Akulah Alasannya

3.4K 397 6
                                    

Perlahan, aku membuka buku dairy. Kemudian membaca beberapa lembar halamannya. Sebagian besar isinya menceritakan kegiatan Milo sehari-hari dan sedikit curhatan tentang keluarganya, termasuk Axel.

Kututup buku, "Nih!" Lalu menyerahkannya pada Axel.

"Udah baca semuanya?" tanyanya.

"Nggak enak bacanya," ucapku.

"Langsung lompat ke lembaran agak akhir aja!"

"Ya, lu kagak bilang daritadi." Aku kembali membuka buku dairy Milo.

*

12 Agustus 2020,

Aku melihat perempuan cantik sedang berdiri di depan gerbang SMA 5. Rambutnya yang panjang, terlihat begitu indah. Apalagi ketika tertiup angin, itu membuah hatiku bergetar.

Aku tak percaya dengan cinta pada pandangan pertama. Namun, kali ini, sepertinya aku sedang mengalami. Ingin sekali berkenalan dengannya, tapi aku tak memiliki keberanian.

Ugh! Dasar pecundang!

Minggu depan, semua sekolah di Jakarta akan mulai daring. Aku berharap, sebelum lulus, bisa berkenalan dengannya. Wahai perempuan cantik yang mengenakan kalung hati.

*

Spontan aku melirik kalung yang melingkar di leherku. Kalung hati. Apa mungkin aku adalah perempuan yang Milo maksud?

Kubuka lembaran berikutnya, sebuah foto candid tertempel. Bukannya ... itu aku? Ya! Aku yakin sekali, perempuan di foto itu adalah aku. Sepertinya Milo mengambil fotoku dari depan gerbang sekolahnya. "Padahal kalau dia minta langsung, aku bisa berpose lebih dulu," batinku, seraya tersenyum.

Lebaran berikutnya, lebih menceritakan kehidupan Milo saat PPKM di rumah. Namun, ada sebuah kalimat yang berhasil membuat hatiku berbunga-bunga.

'Padahal aku tidak mengenalnya, tapi kerinduan ini mengapa semakin besar. Aku ingin bertemu dengannya!' Tulisnya di akhir paragraf.

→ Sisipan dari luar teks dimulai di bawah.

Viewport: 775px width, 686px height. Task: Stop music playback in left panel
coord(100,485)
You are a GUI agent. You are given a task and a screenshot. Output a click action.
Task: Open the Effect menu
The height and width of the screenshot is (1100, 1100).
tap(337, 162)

Duh, Milo. So sweet banget!

Kubaca halaman berikut, kali ini sedikit membuatku tertawa. Soalnya Milo menulis ....

'Hari ini, aku sengaja bangun pagi. Pergi ke sekolah untuk menunggu angkutan umum yang pernah ia tumpangi. Lalu membuntuti angkutan umum itu, sambil berharap bisa bertemu dengannya. Sungguh sebuah tindakan yang konyol. Tapi, aku tidak akan menyerah! Besok sepulang dari kegiatan ekstrakurikuler, aku akan mencarinya lagi. Semangat Milo!'

Ternyata itu, itu adalah tulisan terakhir darinya. Seketika itu, air mata jatuh dari sudut mata. Hingga menetes ke lembaran kertas dairy.

"Jangan nangis! Milo paling gak suka liat cewek nangis," ucap Axel.

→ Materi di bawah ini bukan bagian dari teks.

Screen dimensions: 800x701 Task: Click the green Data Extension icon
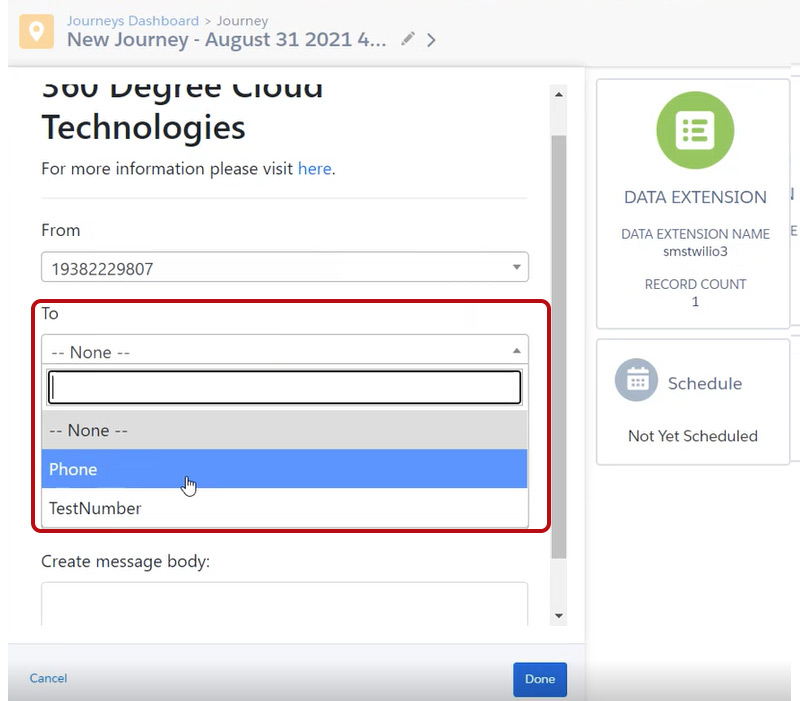[695, 131]
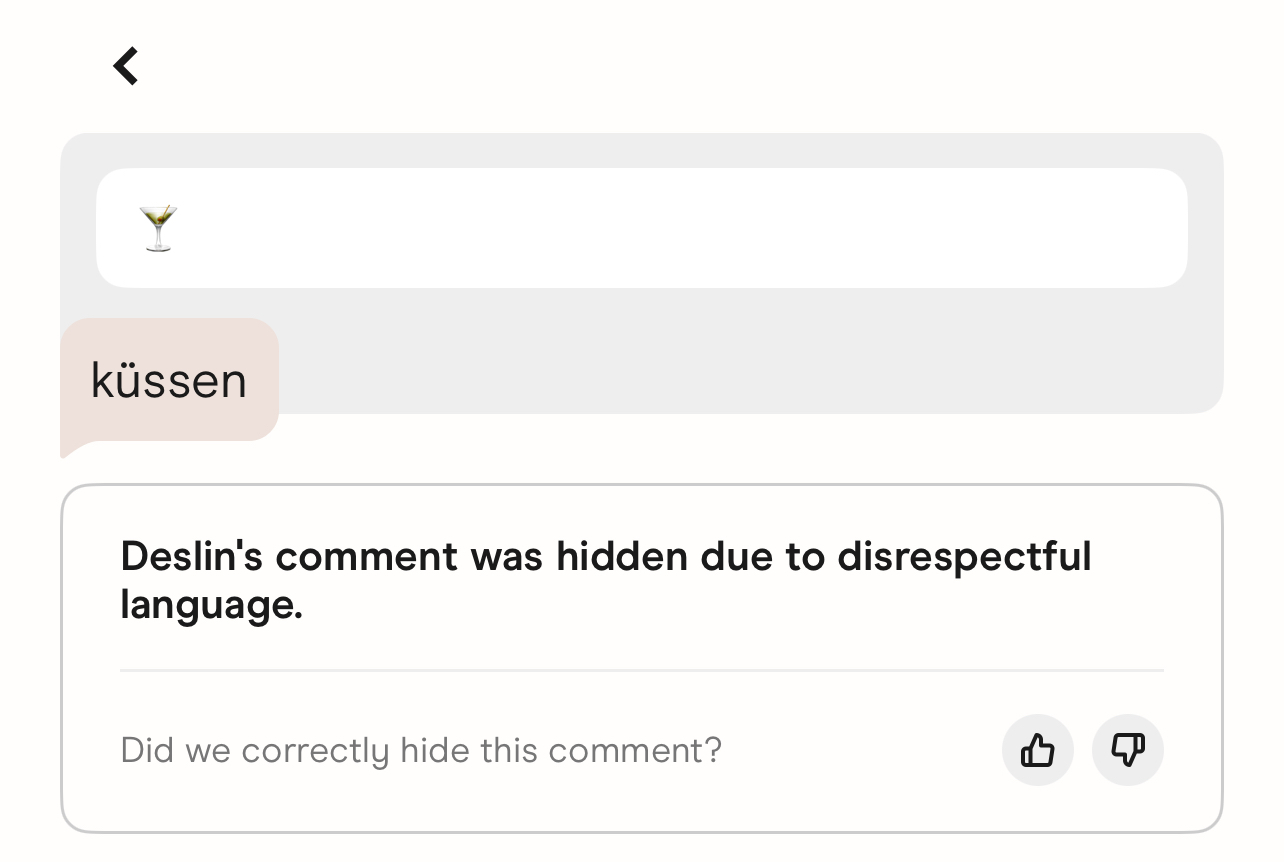This screenshot has height=862, width=1284.
Task: Click the divider line inside the notice card
Action: click(x=640, y=670)
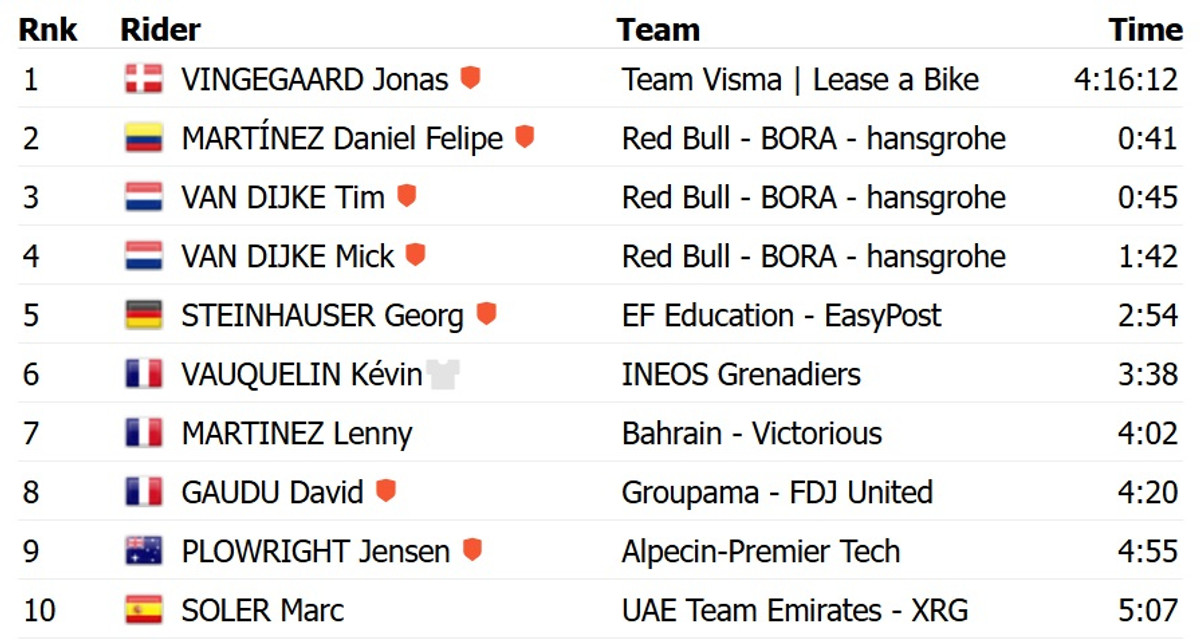Click the Rider column header
The width and height of the screenshot is (1200, 640).
tap(160, 30)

"Terus gua musti gimana? Masa ketawa," omelku, sambil terisak.

"Lu harusnya bangga. Bisa ngeluluhin hatinya Milo yang sekeras tembok."

"Buat apa bangga. Orang dianya juga gak ada di sini!"

"Bukannya lu bilang pernah deket sama dia. Bahkan sampe tidur bareng?"

"Apa tidur bareng?" sahut Suara di dekat pintu. Sontak aku dan Axel menoleh ke sana. Ternyata itu ibunya. "Apa maksudnya tidur bareng?" tanyanya.

"Itu, Bu. Milo!" sahut Axel, panik.

"Nggak mungkin Milo berbuat begitu, Xel!"